Barnard and Ra said that Plenty’s electrical systems were designed to be close to water. As one example, Ra said Plenty used ground-fault circuit interrupters, the types of setups found in the electrical outlets of bathrooms or kitchens, to protect worker safety. The company believes the workers’ concerns are unfounded. There has never been an electrocution on the premises, Ra and Barnard said.
Three insiders said Plenty used tools made by other indoor-agriculture suppliers, such as horizontal growing systems made by a company called Danish Greenhouse Supply, to grow produce that they believe was sold to consumers. At Plenty’s Washington facility, the Scandinavian technologies were present in equal or higher concentrations compared with Plenty’s technologies, the three people said.
Barnard and Ra acknowledged that Plenty used Scandinavian equipment. However, they said the tools were used only for observational and research purposes, and that produce from those systems was never sold.
“We learned a lot but had no reason to keep operating greenhouse equipment that was grossly underperforming in comparison to the equipment we were developing in South San Francisco,” Ra said.
Global expansion plans that have been put on hold, and an Instagram post that drew criticism
In videos, articles, and talks, Barnard has said that Plenty’s approach is doing away with the environmental problems associated with shipping produce long distances on refrigerated trucks.
“The problem today is the thousands of miles and the weeks that perishable fruits and vegetables spend in trucks and warehouses on the way to us,” Barnard told CNBC in a video interview in 2017.
Three of the ex-employees told Business Insider this statement clashed with Plenty’s own behavior on at least one occasion.
In August 2018, Plenty participated in a San Francisco music festival called Outside Lands. On Instagram, Plenty said it was serving produce that it had grown locally, just 11 miles away at its South San Francisco facility.
In reality, although about half of that produce had been grown at its South San Francisco farm, nearly half of it had been trucked in more than 800 miles from its Washington facility. Ra and Barnard confirmed that this occurred.
Two of the insiders said they were troubled by the incident because Plenty’s premise involves growing local produce and benefiting the environment. Trucking in the produce in refrigerated vehicles over long distances would undo any benefits of growing it vertically, in their view.
In another instance in 2017, Barnard said Plenty would expand internationally by the following year.
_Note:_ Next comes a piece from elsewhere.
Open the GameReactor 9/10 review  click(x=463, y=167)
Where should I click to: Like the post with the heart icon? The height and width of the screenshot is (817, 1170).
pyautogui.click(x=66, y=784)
The next year, he told CNN in a video, “We see room in China and around the world for hundreds and then thousands of farms.”
In January 2018, Barnard told Reuters that China could host 300 of its farms. He also said Plenty had “hired a team in Japan” and had “locked down” a few farm sites in that country. Three insiders said none of the above claims were true. They said that after Barnard made the statement about China, he apologized to staff in an all-hands meeting.
Barnard and Ra had a different view.
They told Business Insider that although Plenty does aim to expand internationally, those plans were put on hold so that Plenty could focus on honing its technology.
Barnard said his statements about China were taken out of context by the journalists. He said that in Japan, Plenty had hired one full-time employee in that country and had “signed agreements” for one location. Ra said several SoftBank employees were also looking into Plenty’s expansion there as well, along with several people in the US. Plenty has not yet opened any farms in Japan or asked Reuters to correct the story, Barnard confirmed.
At the end of October, the Los Angeles Times reported that Plenty was opening a facility in LA.
“Now that we have brought the farm inside, we can control the things that control flavor and change the recipe in order to make plants that people like,” Barnard told the newspaper.